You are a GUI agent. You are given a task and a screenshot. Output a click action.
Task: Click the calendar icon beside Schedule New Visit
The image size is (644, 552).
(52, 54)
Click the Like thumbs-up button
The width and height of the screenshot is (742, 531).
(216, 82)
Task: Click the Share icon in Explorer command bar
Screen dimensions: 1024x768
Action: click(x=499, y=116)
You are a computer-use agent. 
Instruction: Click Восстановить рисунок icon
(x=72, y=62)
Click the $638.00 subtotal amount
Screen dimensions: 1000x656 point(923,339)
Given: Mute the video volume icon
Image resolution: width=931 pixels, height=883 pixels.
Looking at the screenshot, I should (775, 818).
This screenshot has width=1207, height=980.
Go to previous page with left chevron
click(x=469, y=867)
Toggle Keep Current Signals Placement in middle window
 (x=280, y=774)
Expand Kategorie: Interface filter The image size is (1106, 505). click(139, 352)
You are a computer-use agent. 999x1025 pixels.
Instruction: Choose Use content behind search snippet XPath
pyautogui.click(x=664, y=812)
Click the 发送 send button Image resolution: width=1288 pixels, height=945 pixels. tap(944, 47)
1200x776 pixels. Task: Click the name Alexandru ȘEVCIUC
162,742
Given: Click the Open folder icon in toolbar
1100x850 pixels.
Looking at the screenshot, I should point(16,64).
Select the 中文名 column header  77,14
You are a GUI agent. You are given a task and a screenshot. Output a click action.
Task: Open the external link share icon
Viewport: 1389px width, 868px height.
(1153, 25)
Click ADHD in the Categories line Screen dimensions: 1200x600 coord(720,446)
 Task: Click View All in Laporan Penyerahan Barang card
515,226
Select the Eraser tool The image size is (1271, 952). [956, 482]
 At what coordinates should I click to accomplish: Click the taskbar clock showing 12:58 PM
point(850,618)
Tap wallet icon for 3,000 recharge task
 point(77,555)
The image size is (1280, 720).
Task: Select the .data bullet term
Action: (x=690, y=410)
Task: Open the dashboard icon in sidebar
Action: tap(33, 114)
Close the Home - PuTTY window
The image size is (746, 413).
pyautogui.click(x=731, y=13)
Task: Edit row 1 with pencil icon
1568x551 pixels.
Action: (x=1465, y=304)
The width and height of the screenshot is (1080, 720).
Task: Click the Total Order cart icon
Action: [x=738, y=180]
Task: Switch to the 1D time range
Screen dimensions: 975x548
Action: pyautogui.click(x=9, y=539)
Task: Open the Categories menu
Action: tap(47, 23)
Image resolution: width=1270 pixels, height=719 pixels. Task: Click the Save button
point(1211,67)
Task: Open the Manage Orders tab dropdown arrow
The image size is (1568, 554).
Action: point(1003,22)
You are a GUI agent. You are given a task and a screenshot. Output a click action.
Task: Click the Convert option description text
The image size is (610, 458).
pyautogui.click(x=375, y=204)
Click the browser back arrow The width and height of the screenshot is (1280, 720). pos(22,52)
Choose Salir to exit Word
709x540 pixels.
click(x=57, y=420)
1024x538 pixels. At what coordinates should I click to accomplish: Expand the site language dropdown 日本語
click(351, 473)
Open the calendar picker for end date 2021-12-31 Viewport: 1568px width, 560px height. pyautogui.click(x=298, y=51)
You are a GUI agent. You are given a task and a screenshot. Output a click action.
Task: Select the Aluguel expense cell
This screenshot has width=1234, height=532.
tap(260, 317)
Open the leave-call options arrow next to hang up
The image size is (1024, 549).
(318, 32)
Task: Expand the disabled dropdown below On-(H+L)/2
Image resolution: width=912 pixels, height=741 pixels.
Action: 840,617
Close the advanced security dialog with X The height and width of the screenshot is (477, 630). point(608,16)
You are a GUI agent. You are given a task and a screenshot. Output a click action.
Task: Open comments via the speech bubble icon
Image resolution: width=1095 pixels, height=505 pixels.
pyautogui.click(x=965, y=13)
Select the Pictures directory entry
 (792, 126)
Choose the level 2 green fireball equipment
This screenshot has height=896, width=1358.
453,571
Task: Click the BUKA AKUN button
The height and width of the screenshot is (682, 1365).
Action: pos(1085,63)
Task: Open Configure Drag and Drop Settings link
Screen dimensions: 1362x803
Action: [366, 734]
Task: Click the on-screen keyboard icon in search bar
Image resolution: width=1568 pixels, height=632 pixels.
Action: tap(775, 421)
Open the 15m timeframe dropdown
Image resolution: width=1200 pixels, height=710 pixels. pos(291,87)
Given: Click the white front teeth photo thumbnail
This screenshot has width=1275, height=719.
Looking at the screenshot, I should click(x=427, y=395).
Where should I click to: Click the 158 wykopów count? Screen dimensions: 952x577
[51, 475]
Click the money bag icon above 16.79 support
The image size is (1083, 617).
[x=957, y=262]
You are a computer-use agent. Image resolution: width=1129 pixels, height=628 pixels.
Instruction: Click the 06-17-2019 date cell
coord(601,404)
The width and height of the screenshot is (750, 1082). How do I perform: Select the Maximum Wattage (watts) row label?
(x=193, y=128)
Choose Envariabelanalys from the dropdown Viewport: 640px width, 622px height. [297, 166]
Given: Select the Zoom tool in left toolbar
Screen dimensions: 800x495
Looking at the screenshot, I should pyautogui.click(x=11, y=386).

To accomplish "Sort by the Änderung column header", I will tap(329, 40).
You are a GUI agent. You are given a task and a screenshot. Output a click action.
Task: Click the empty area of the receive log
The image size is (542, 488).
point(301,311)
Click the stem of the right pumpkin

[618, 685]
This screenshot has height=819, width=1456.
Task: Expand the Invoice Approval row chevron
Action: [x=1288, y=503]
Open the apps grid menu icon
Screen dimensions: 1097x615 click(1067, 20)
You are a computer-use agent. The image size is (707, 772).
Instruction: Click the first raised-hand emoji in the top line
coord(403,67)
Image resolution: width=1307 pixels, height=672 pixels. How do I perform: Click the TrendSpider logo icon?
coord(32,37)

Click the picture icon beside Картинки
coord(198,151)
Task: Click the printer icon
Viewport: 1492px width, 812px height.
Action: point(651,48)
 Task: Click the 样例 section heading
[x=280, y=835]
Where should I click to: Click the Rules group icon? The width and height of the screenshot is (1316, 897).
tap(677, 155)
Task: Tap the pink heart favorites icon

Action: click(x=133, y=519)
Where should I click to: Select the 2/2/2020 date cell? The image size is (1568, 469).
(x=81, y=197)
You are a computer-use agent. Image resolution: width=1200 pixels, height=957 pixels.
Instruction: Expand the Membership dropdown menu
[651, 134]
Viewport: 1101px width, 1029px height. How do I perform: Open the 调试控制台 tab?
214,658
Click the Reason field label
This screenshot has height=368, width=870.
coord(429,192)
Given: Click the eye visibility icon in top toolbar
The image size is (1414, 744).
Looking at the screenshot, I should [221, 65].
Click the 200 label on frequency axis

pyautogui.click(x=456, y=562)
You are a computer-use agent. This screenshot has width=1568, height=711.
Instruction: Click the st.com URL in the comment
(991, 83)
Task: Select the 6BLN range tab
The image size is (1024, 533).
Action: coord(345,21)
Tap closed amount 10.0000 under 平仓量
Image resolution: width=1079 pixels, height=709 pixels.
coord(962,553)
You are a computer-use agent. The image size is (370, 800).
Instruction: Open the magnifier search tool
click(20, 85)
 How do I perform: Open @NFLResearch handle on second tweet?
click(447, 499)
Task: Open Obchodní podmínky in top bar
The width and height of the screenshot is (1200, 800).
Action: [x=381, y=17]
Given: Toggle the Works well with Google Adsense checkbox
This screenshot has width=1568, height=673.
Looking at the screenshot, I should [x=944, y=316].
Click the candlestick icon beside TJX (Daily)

> _What the exercise asks_
Identify the lines above with the word "range". Copy them.

> _Answer section_
Task: Switch to the 1D time range
Task: Select the 6BLN range tab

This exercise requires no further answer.